Scientists have developed ultra-thin probes that allow them to record the activity of hundreds of neurons in the brain.

With over 70 billion neurons controlling the way we think, feel and behave, the human brain is one of the most complex objects that we know of on the planet. To unlock its secrets, scientists have to measure thousands of individual neurons within the brain at the same time. The pay-off for their efforts is simple: The more we know about how our brain works, the better our chances of successfully treating diseases such as Alzheimer’s and depression.

“Finding out how countless individual neurons work together is the first step towards understanding how the cerebrum functions”, neuroscientist Matteo Carandini explains. “Until recently, it was possible to either measure the activity of individual neurons within a specific spot in the brain or to reveal larger, regional patterns of activity — but not to do both at the same time”. The reason for this was that the conventional method up until this point relied on using wire electrodes that were equipped with only around 24 measurement probes, of which just a very limited number could be placed in the brain at any one time.

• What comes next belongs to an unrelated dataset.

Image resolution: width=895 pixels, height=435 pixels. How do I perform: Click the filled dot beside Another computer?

Silicon probes record neuron activity across the entire brain

However, a team of scientists has now managed to develop ultra-thin silicon probes. The “Neuropixels” are equipped with more than 960 measurement sites that can be divided across the entire brain. Using these Neuropixels, scientists can record a greater number of neurons at the same time in a single experiment than ever before. Their findings from such experiments will help scientists to work out how human beings make decisions as well as how our emotions are regulated.

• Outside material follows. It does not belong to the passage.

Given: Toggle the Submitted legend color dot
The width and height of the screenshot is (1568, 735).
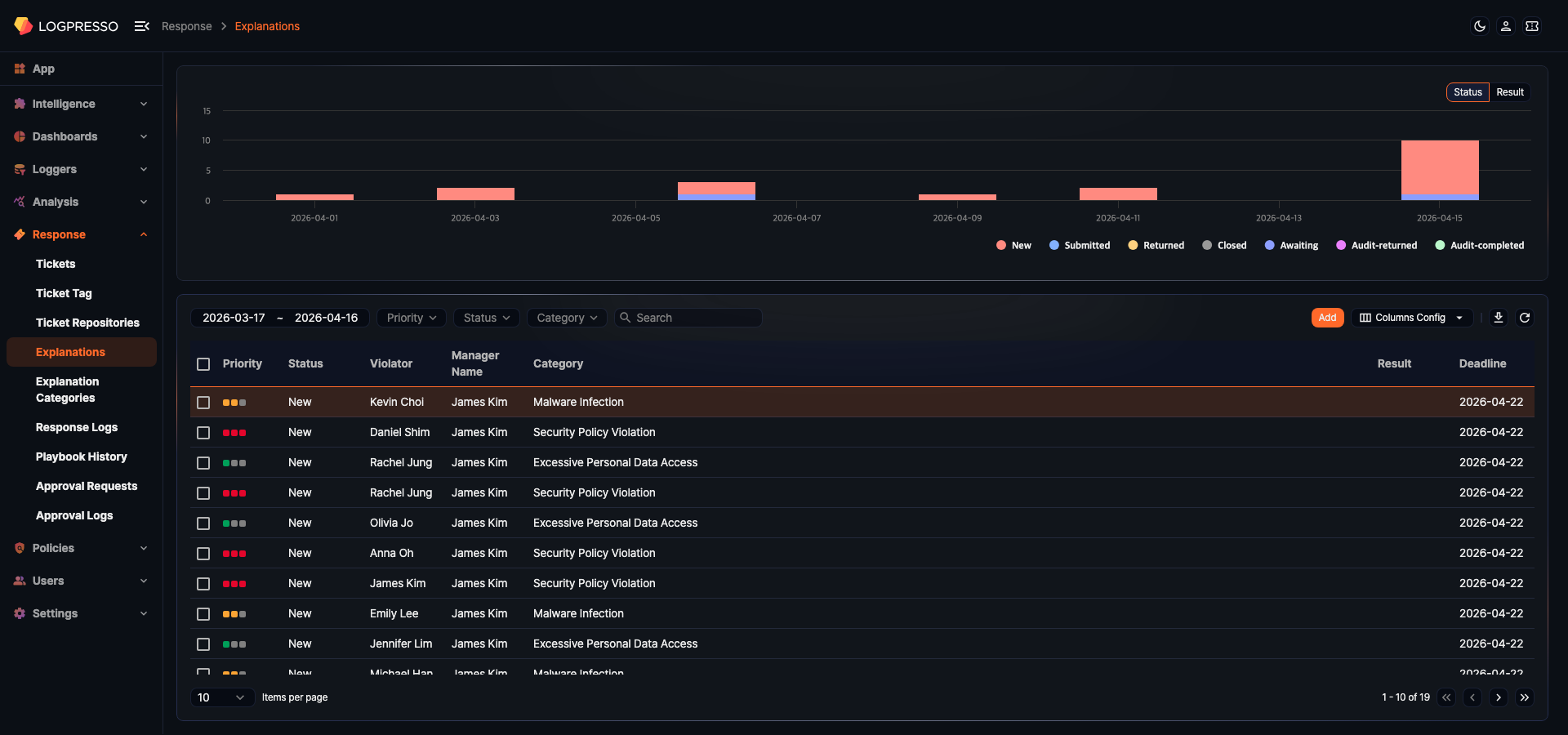Looking at the screenshot, I should (1054, 245).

Thanks to the new probes, scientists can record more nerve cells in the brain than ever before. Image: HHMI Janelia Research Campus – Timothy Harris Lab

The Neuropixel probes are one centimetre long and 70 by 20 micrometres wide and are equipped with more than 100 measurement sites per millimetre. Electrical signals detected by the probes are automatically converted into data so that a computer can analyse them and obtain meaningful information from them relating to the activity of individual brain cells.

Neuropixels will soon be available at cost price

Andrew Welchman, professor of psychology at Cambridge University, is excited by this new technology: “This is a significant step on the path towards understanding how the brain works”. Welchman predicts that the new probes will—figuratively speaking—move brain research from the era of small black and white TV sets to large, high-resolution flat-screen displays. “Neuropixel probes will change what we know and even how we think about the brain. We still have a long way to go in uncovering the brain’s mysteries, but this new technology is an important development”.

400 prototype Neuropixels are already being used in research centres. As of next year, the probes will be available at cost price to scientists around the world, which could usher in a new era in the field of brain research.